On the other hand, something that can make a match far more exciting, the stakes. Granted, the stakes are always high when you’re talking about the greatest rivalry in college basketball, but frankly, there wasn’t a whole lot to lose this time around.
Both teams were coming into Saturday night off of what may be their worst losses of the season — UNC only scoring 50 in a blowout loss to Clemson, and Duke losing a way-too-close game to the depleted Miami Hurricanes. In terms of the NCAA Tournament, both teams are currently on the outside looking in, although UNC’s win did bring them closer to the entrance. Sure, playing for pride is important, but ACC or NCAA Tournament aspirations might be a bit more important.

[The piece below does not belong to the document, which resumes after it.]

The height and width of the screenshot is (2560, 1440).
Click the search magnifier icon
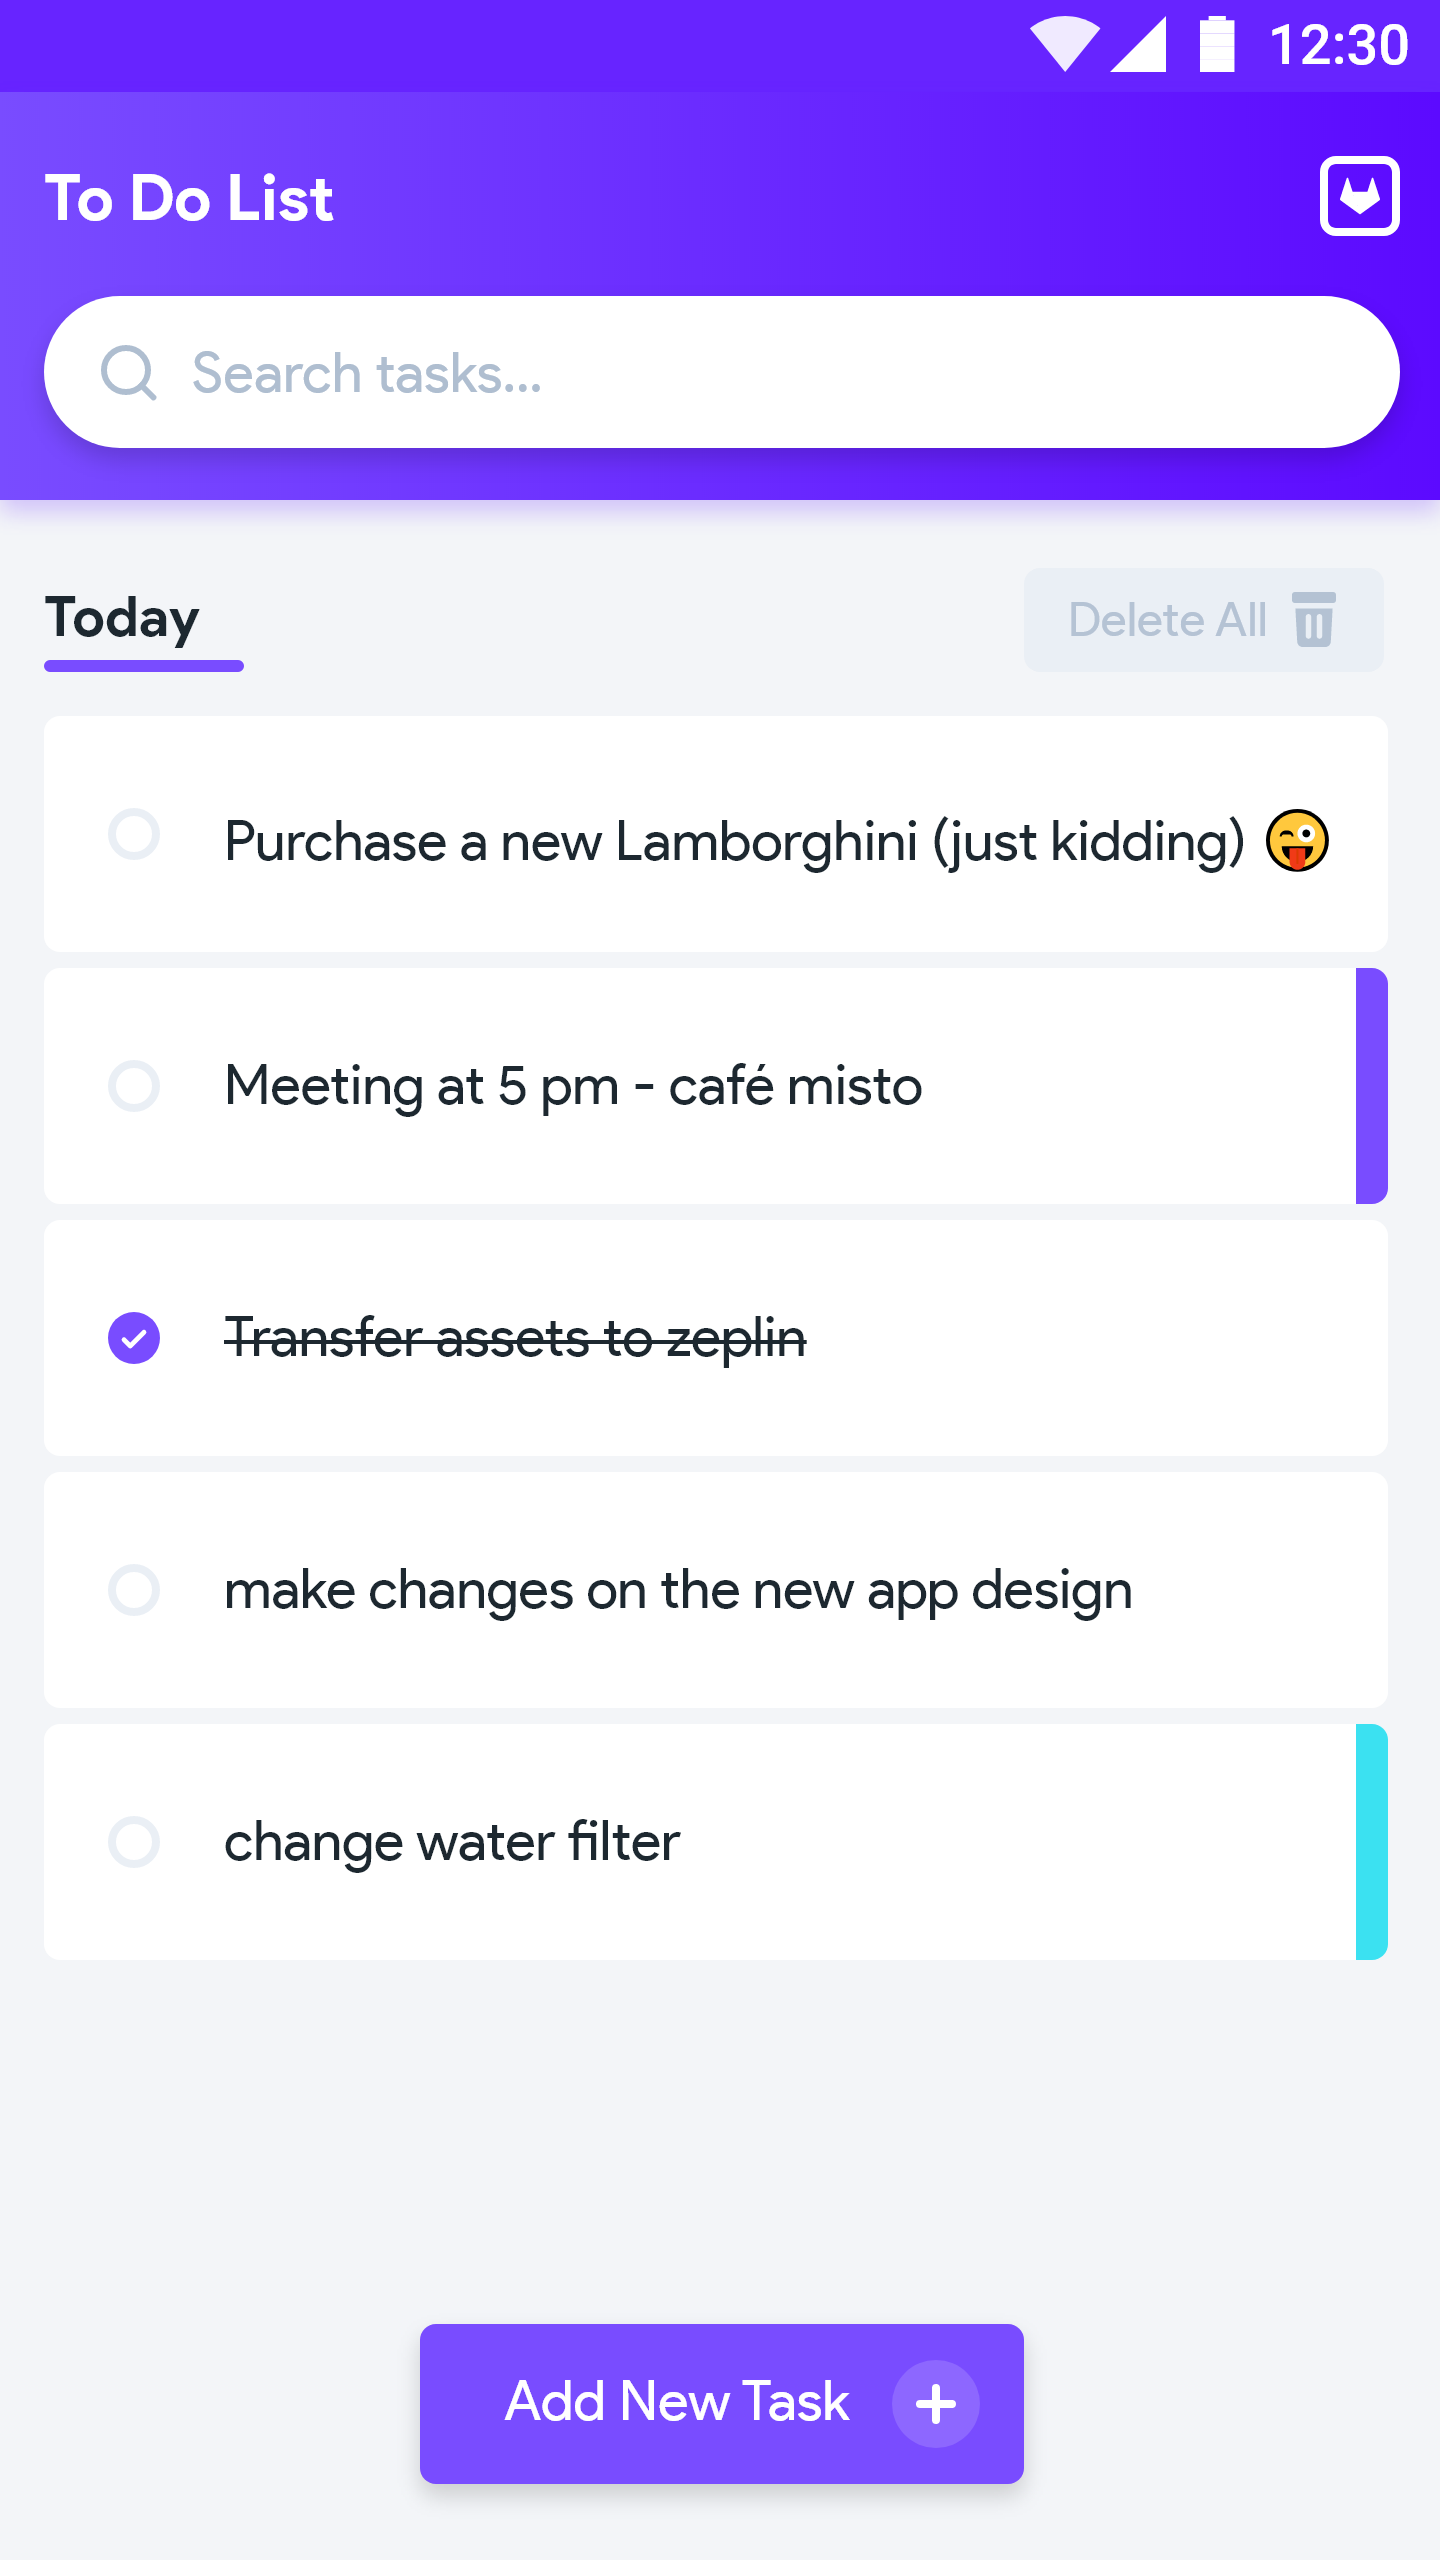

One surefire way to leave your mark on history is with a buzzer-beating, game-winning shot, moments Austin Rivers and Wendell Moore Jr. know all too well, while Coby White probably wishes he knew. There wasn’t really a chance of that happening this game, though, since Jeremy Roach’s last-second heave came with UNC already up four. While UNC only led by four because of Leaky Black hitting three of his last four foul shots, people won't be rewatching those for years to come.
In the grand scheme of the last decade, this game probably falls closer to the bottom than the top. It certainly ranks higher than UNC’s previous matchup with Duke, an 89-76 loss and the last one to take place before the COVID-19 pandemic struck the nation. While Justin Robinson, son of NBA legend David Robinson, did have his greatest collegiate game ever that day with 13 points, six rebounds, four blocks, and three assists, the ascent of Caleb Love — who registered a career-high 25 points on 9-16 shooting on Saturday — matters a bit more.
But at the same time, it’s hard to rank Saturday night above the Feb. 20, 2019, iteration of the rivalry game, known to history as Zion Williamson’s “Shoe Game.” Sure, it was an 88-72 blowout in favor of the Tar Heels, but that destroyed sneaker has become an iconic moment in the short history of one of the NBA’s fastest-growing stars. If his career keeps growing as it has, I don’t see any way of ranking Saturday’s game above a moment like that.
Still, though, it was UNC-Duke, and that counts for something.